Il est malgré tout possible au visiteur de goûter à des propositions ponctuelles de courte durée. Par exemple s’essayer à devenir berger d’un troupeau formé par un ‘essaim’ de parallélépipèdes noirs se déplaçant sur une estrade en fonction aléatoire des déplacements humains. Cette expérience spectaculaire a été réalisée après une étude scientifique par DRIFT autrement dit par les Hollandais Lonneke Gordijn (1980) et Ralph Nauta (1978).

Verzutti : nécropole ironique

En guise d’accueil, Erika Verzutti (1971, vit et travaille entre São Paulo et l’Europe) propose un « Cimetière d’étoiles » : étalement cadastral rectangulaire de brocante où on retrouve des pierres, des bronzes, de l’argile, du papier, des coquilles d’œufs, des photographies… aux formes les plus diverses. Chaque objet est rangé avec une rigueur d’inventaire, soigneusement aligné, d’une certaine manière catégorisé au point de suggérer un travail d’archéologue ayant, grâce à ses fouilles, épuisé ce qu’un lieu précis contenait. Tout est là, précieusement disposé. Il ne reste plus, et ce sera le rôle du visiteur, qu’à en tirer un constat historique d’une époque, d’un territoire. Ce qui, en l’occurrence, pourrait bien être l’imaginaire qui hante l’artiste.

. Erika Verzutti, The Life of Sculptures, 2024, La Tour, Galerie Est,Parc des Ateliers, LUMA Arles, France, « Moderniste allongé, » 2024 – Béton.© Victor&Simon – Joana Luz.

Souvent elle affectionne le mélange des matières, la cohabitation d’objets de longévité variable selon leur fragilité ou leur solidité ; ils s’étalent de l’éphémère du vulnérable jusqu’au compact indestructible du minéral. Elle alterne également le brut et le façonné, la présence originelle et l’imitation formelle, ainsi l’œuf d’apparence frais pondu se retrouve auprès de celui cuit dur en bronze. Elle peut pétrir, graver, mouler, fondre, peindre, teinter, coller, englober. Elle ne craint pas d’associer le visible exhibé et le dissimulé inatteignable.

Ce qu’elle réalise a souvent rapport avec l’histoire de l’art. Il lui arrive de jeter un regard ironique teinté d’autodérision sur ce qui l’entoure. Ainsi cet assemblage d’éléments en béton intitulé « Moderniste allongé » ou « Plage nocturne avec radeaux ». Elle a plaisir à ouvrir le réel vers l’imaginatif, ainsi « Collier de jacques avec rêves », à miser sur des analogies faussement fortuites tel ce qui finit par sembler à un accessoire de maquillage sous l’étiquette insolente insolite de « Homéopathie avec actualités ». 

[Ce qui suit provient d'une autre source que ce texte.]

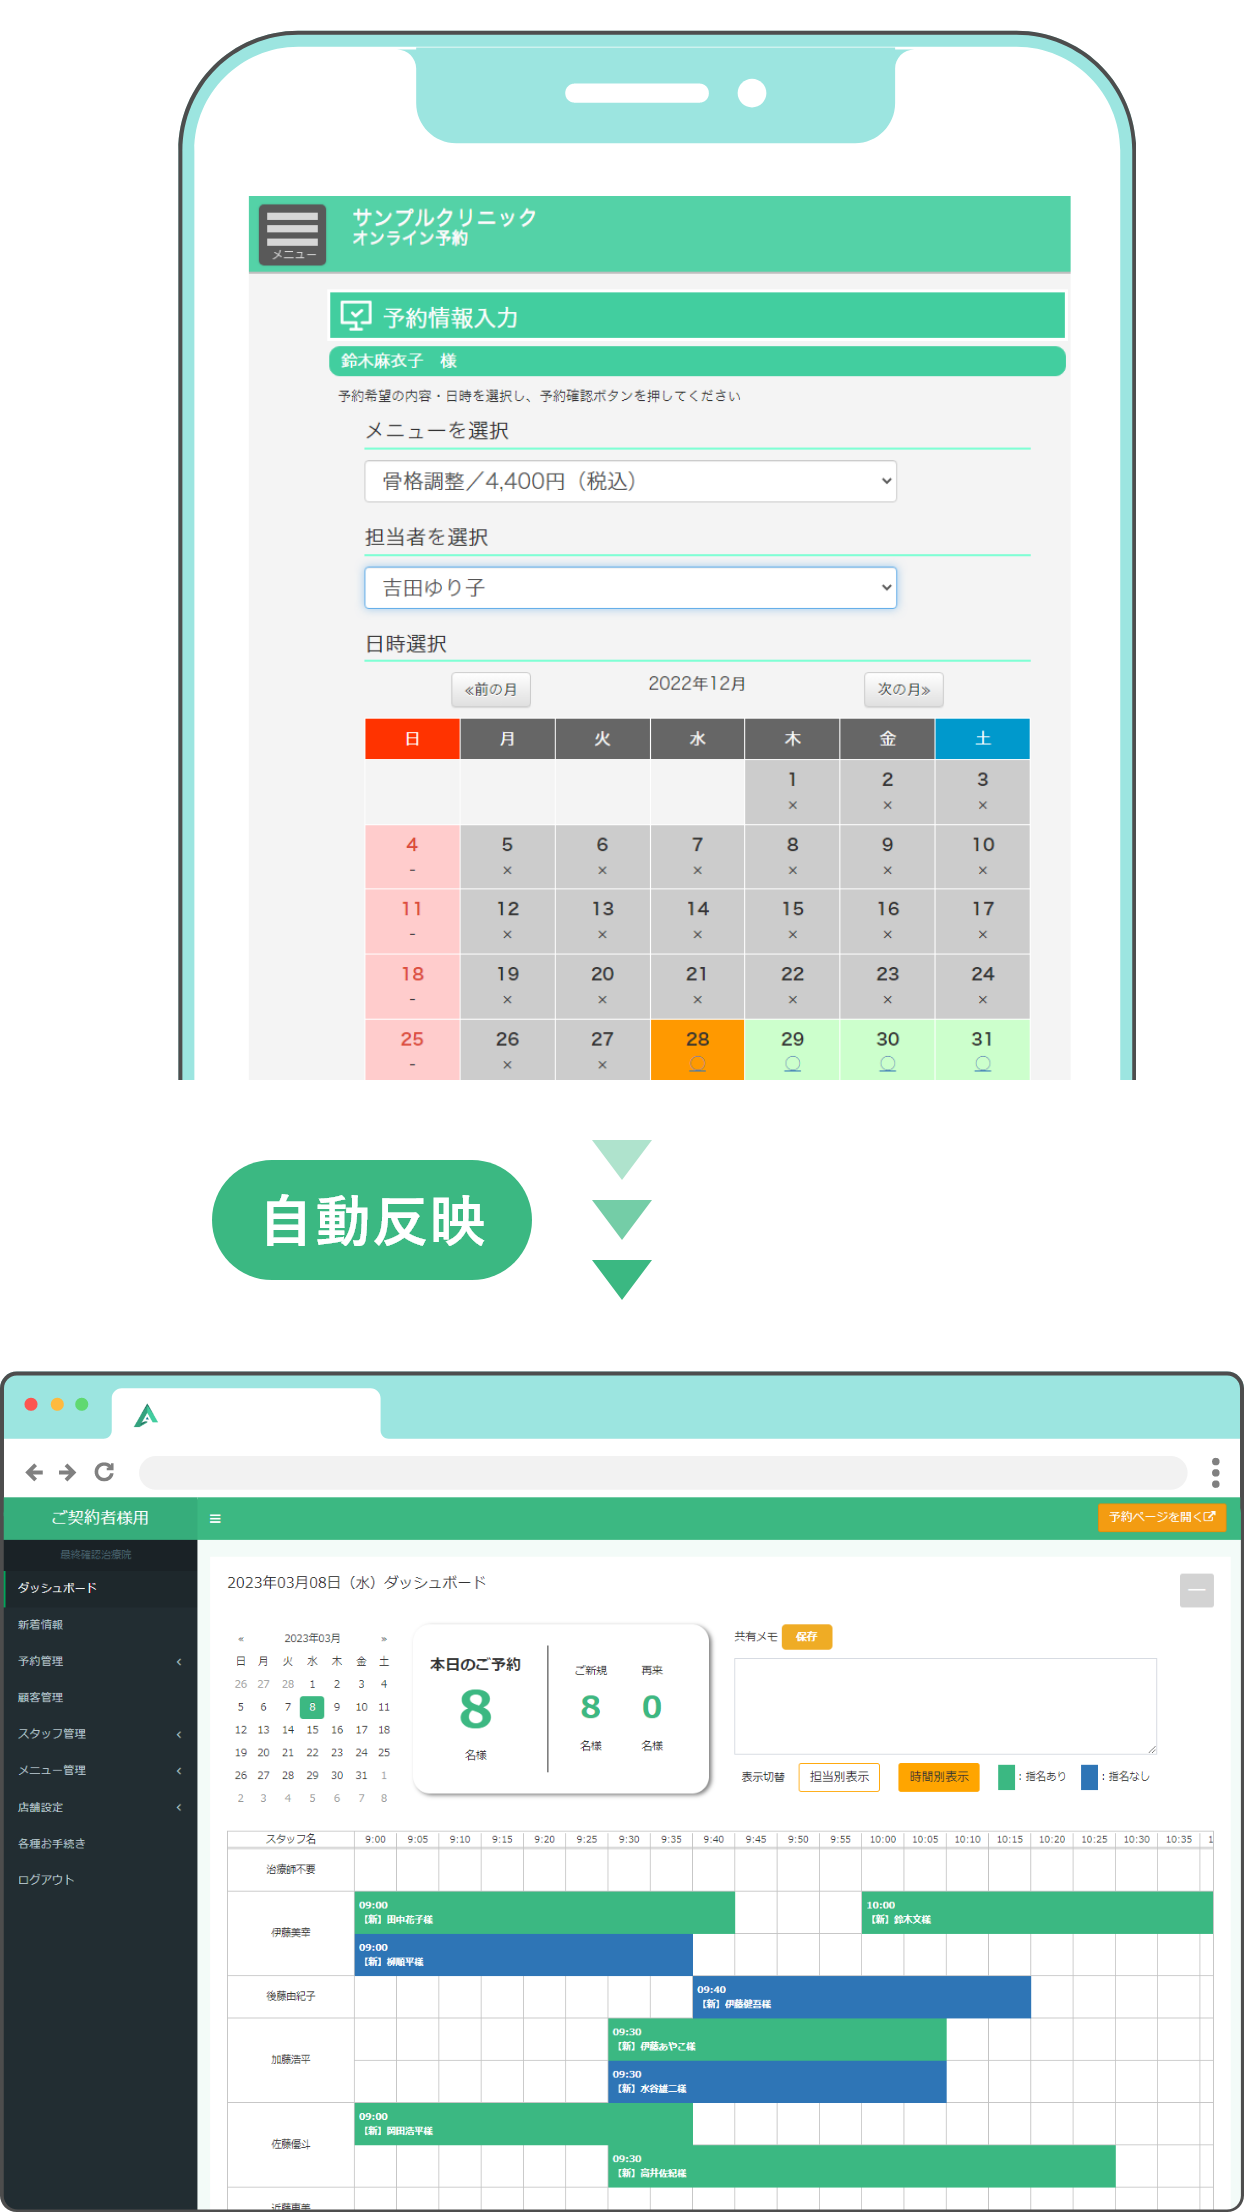Viewport: 1244px width, 2212px height.
Task: Select December 29 on booking calendar
Action: pyautogui.click(x=792, y=1049)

Si l’humour rend ce travail plutôt léger, il n’en demeure pas moins qu’il contient une réflexion latente à propos du temps dans le sens de la durée mais aussi du temps qu’est notre époque. Il est intéressant de percevoir que certaines œuvres, manifestement conçues comme des statues solides, contiennent des journaux dédiés par la force des choses à la volatilité de l’actualité. Elles témoignent de cette aspiration à figer certains présents pour leur donner une dimension muséale historique.

Tiravanija : art d’artifice piégeant le réel

Le Thaïlandais Rirkrit Tiravanija (1961, Buenos Aires ) est concepteur d’une œuvre polymorphe, perpétuellement en évolution parce que liée à la vie et à l’actualité du temps présent. Elle est souvent interactive car celles et ceux qui viennent la contempler se trouvent parfois confrontés à des actions inattendues effectuées dans les lieux mêmes des expositions. Cela va de la réalisation de plats asiatiques à déguster mais considérés comme des œuvres d’art à la confection sur place d’une sculpture à partir de seaux entassés les uns sur les autres et peu à peu remplis de déchets apportés spécialement avant d’être scellés pour être exposés.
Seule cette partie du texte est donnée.